Markus Kocher^2,*, Jeffrey C. Edberg^2,*, Howard B. Fleit and Robert P. Kimberly^3,*

^* Division of Clinical Immunology and Rheumatology, Department of Medicine, University of Alabama, Birmingham, AL 35294; and Department of Pathology, State University of New York, Stony Brook, NY 11794

Antineutrophil cytoplasmic Abs (ANCA) are found in the circulation of many patients with systemic vasculitis. ANCA bind to ANCA target, such as proteinase 3 and myeloperoxidase, and activate neutrophils in an FcR-dependent manner. Human neutrophils constitutively express FcRIIa (CD32) and FcRIIIb (CD16), and there is clear in vitro experimental evidence of ANCA-mediated engagement of FcRIIa.
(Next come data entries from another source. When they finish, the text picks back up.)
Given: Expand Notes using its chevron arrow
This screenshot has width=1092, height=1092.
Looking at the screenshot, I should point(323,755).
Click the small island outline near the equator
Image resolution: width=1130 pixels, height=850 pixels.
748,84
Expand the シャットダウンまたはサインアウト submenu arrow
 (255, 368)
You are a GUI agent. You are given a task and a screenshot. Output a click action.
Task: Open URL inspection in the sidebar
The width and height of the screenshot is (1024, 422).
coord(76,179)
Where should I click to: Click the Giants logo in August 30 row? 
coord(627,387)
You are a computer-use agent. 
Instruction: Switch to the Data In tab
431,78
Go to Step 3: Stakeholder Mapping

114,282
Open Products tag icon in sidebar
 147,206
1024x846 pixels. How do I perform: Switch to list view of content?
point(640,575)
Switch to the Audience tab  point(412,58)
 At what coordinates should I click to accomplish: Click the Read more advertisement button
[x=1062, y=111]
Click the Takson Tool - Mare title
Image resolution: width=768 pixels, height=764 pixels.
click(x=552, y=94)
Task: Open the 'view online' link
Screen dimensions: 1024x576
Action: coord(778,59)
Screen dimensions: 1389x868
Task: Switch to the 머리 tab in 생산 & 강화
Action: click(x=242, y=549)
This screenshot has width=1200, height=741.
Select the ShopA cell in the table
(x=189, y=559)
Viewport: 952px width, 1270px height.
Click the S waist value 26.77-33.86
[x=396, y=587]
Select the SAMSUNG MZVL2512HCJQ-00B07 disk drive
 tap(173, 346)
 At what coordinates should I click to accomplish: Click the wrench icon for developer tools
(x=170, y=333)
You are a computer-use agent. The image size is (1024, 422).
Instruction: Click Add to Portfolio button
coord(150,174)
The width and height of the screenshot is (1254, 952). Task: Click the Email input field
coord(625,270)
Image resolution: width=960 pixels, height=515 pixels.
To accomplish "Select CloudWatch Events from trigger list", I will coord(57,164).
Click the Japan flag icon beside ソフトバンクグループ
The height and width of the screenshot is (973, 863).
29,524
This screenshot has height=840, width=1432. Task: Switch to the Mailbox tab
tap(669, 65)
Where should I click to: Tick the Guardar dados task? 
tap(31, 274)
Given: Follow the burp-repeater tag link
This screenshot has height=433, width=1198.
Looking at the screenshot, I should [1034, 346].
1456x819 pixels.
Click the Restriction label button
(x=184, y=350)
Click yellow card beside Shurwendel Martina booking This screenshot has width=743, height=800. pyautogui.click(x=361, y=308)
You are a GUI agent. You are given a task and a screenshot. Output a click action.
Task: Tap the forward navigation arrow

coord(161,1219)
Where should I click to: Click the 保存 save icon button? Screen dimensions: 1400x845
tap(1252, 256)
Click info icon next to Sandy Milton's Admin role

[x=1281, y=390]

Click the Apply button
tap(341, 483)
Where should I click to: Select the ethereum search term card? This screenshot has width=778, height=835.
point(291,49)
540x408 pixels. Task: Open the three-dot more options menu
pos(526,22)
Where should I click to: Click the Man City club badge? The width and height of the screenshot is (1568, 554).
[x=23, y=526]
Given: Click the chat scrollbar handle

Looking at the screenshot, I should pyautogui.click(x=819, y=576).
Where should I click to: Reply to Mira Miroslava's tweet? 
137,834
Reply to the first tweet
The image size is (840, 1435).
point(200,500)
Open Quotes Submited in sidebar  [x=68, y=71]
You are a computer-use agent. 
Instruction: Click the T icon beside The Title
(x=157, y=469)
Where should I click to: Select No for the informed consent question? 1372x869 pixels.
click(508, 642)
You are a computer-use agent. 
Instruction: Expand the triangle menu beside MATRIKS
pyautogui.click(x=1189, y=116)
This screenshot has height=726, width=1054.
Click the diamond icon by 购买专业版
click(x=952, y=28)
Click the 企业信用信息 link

However, direct experimental evidence of ANCA engagement of neutrophil FcRIIIb has been obscured by technical problems related to activation-induced receptor shedding and activation-induced expression of receptor on the surface of neutrophils. In this study, by blocking receptor shedding and using appropriate reporter anti-FcR mAb, we show that human cANCA and pANCA, and murine mAb with corresponding reactivities, can indeed engage FcRIIIb. Furthermore, our data suggest that FcRIIIb is preferentially engaged by ANCA relative to FcRIIa presumably due to the nearly 10-fold excess of FcRIIIb expression relative to FcRIIa expression. These results clearly demonstrate that the Fc region of ANCA bound to an ANCA target on the neutrophil surface engage FcRIIIb and indicate that FcRIIIb and FcRIIa may both be active participants in ANCA-induced neutrophil activation. However, given the low levels of ANCA target expression on neutrophils from patients with systemic vasculitis, FcRIIIb is likely to play a critical role in initiating and perpetuating ANCA-induced neutrophil activation.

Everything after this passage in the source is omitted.